Breakthrough innovation is uncomfortable―get through it. Post 2
“Be careful what you ask for cause you just might get it.” Refrain from “When I Grow Up” by The Pussycat Dolls
Many organizations are chasing the “innovation” strategy.
We want all of the benefits, don’t we?
We want the shiny design, the “loyalty” of our clients, the envy of our competitors, and the bountiful revenue.
This is “hot” change. Maybe uncomfortably hot.
What price is the organization willing to pay?
What price are you, the leader, willing to pay? How about you, the employee?
If it were easy, someone else would already be doing it.
Real breakthrough (there’s a shiny word) innovation is hard. Anyone who has even attempted it and failed knows how perilous this journey is.
It is perilous for at least three reasons. This post looks at:
- Getting all the right people aligned
- Keeping them engaged
- Succeeding through discomfort
Aligning with the four corners of the “earth”
There are at least four sources for innovation, inspiration, and collaboration:
- The brightest minds across your organization
- Your customer base
- Your supply chain
- A core delivery team
For some organizations, there may be many more sources―for example, your Board and investors might want to weigh in; volunteers (in hospitals, for example) might have a useful perspective.

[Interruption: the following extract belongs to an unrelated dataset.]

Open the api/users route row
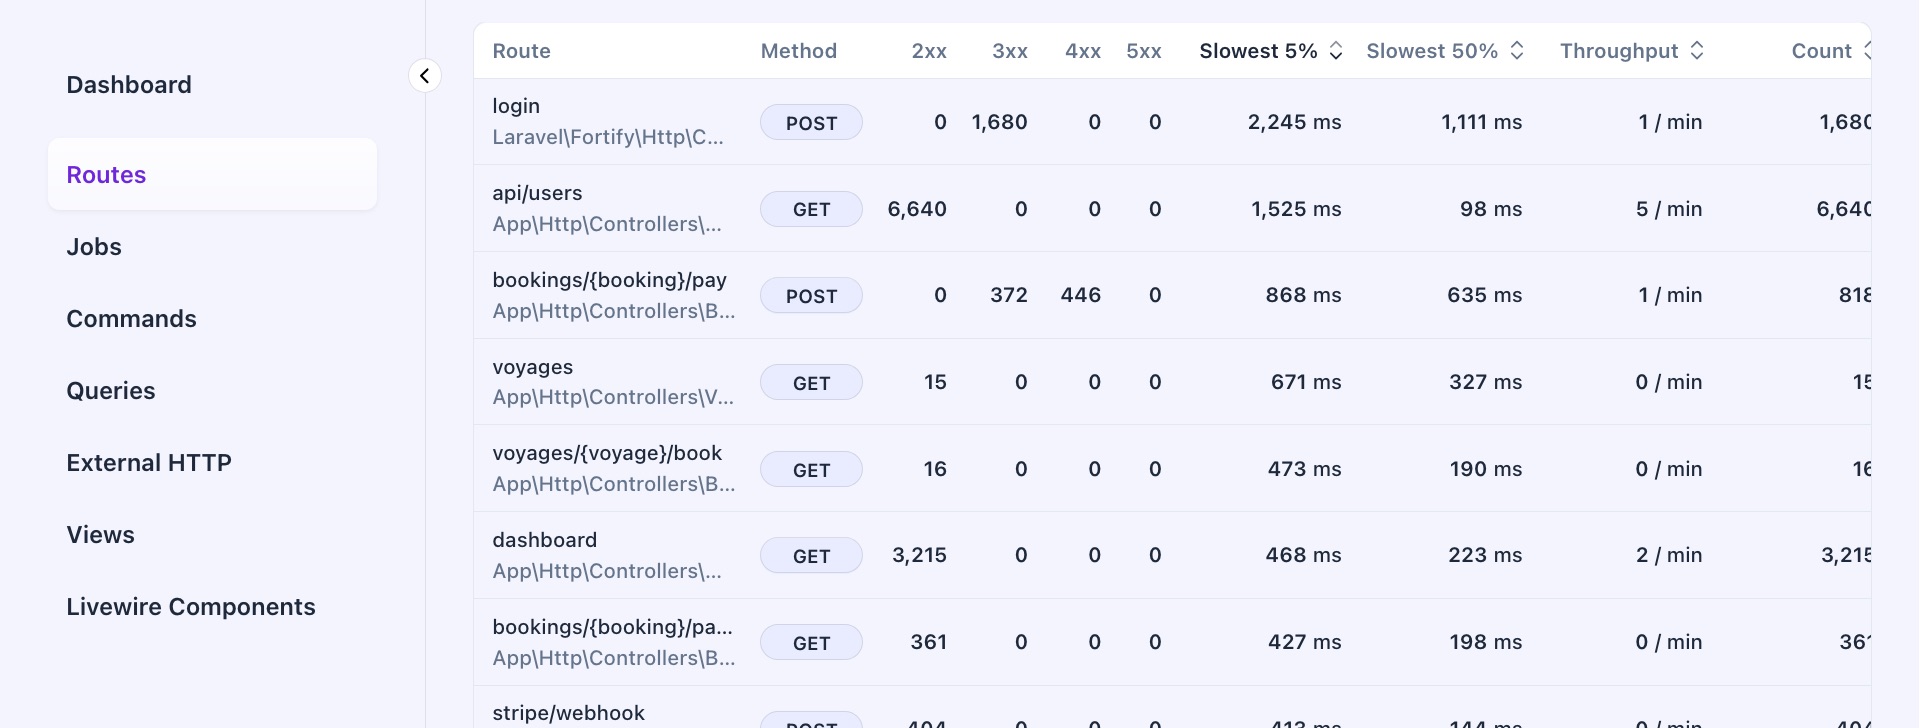Screen dimensions: 1920x728 537,193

The point here is that these are very diverse constituencies with different experiences with your “product” (or service or opportunity) and very different agendas. There are “interests” and polarities to be managed. Their opinions will diverge greatly and converge powerfully.
Engaging them has been referred to as “herding cats” or “riding rodeo.” It requires a certain set of skills. Some organizations call it “stakeholder management” I actually prefer the term “stakeholder engagement.”

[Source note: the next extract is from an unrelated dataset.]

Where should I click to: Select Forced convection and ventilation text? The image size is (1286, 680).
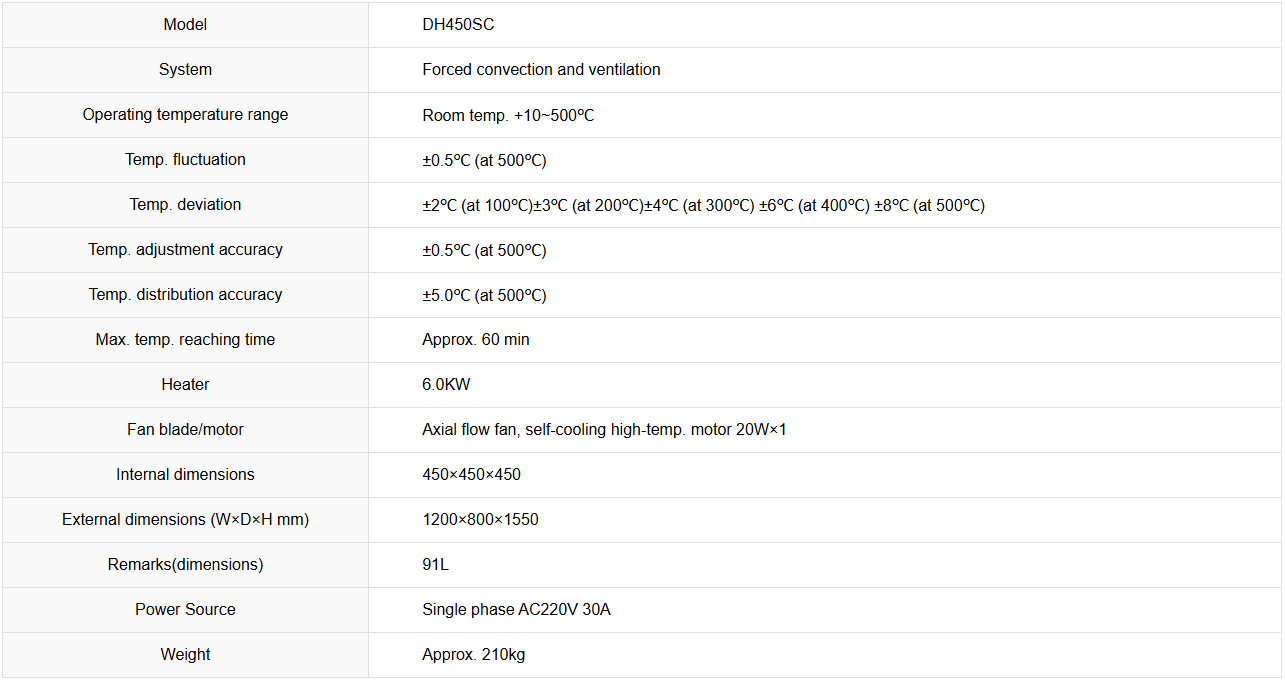coord(541,70)

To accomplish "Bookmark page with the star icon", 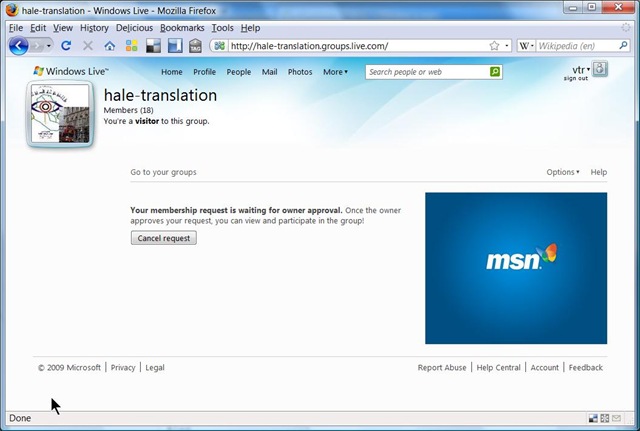I will [x=494, y=46].
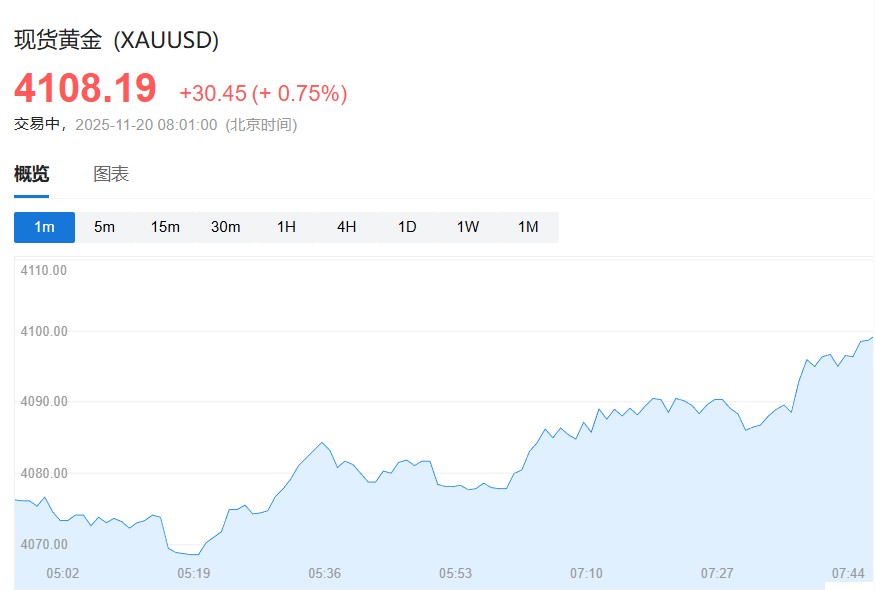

Keeping the team together on the journey to innovation
The status quo may not be brilliant but it is often comfortable. It is known and predictable.
Some might have said that the Murphy beds of the 1950s were more than adequate (see Post 1). Why go through the effort of innovating it?
There are a lot of reasons to get stuck, to resist—for the initiative to stall out or flame out and lots of factors:
- People’s enthusiasm and commitment to the journey cool and wane
- Uncertainty and ambiguity grow and wear the team down
- Fear and insecurity become a plague
The leaders must remain resolute and must be energetic in continuing to engage their teams and constituencies. It takes powerful momentum to keep the innovation freight train moving―it takes all of the change execution skills and resources you can muster.
One of the Conner Partners leadership mindsets about transformational change strikes me here:
“Sponsors and agents aren’t there to make people comfortable during change—their job is to help them succeed despite the inevitable discomfort” (“Realization Mindset for Sponsors”).
“The inevitable discomfort”
In the previous post, I talked about strategic intent and the clarity leaders gain in that process. It is essential to share and perpetuate that clarity throughout the organization and the constituencies involved. It is only the first step toward managing discomfort.
Many change management approaches rely solely on broadcasting communication for this. You know what it looks like: townhall meetings, webinars, emails, intranet websites. These are good, but insufficient. People need to talk through their doubts and reservations. And, rather inconveniently, we all need to talk through it more than once.
Previously, I have referred to the commitment curve. We tend to think that we help people get on the commitment path and they stay on it. Nothing could be further from the truth. At every point in time, it is human nature to assess new information coming in. We can stall or drop out at any point, and we often do―usually when we become uncomfortable.
When leaders at each level of the organization talk with their people regularly they can head off discomfort by providing additional information and clarification or sometimes by reminding them about the benefits and consequences for the organizations and themselves.
Because innovation is fraught with ambiguity, the need for ongoing conversations is even more imperative than in other change. Information is updated regularly and decisions are made on the fly. It is easy to get left behind and feel out of the loop. Great leaders mitigate this and keep people aligned by sharing updates and discussing implications.
Innovation is one of the single most important strategies of our generation. It is more than a competitive advantage―the future of our organizations, communities, and economies depends on it.
Innovation is transformational change. Let’s invest in understanding how to do it well.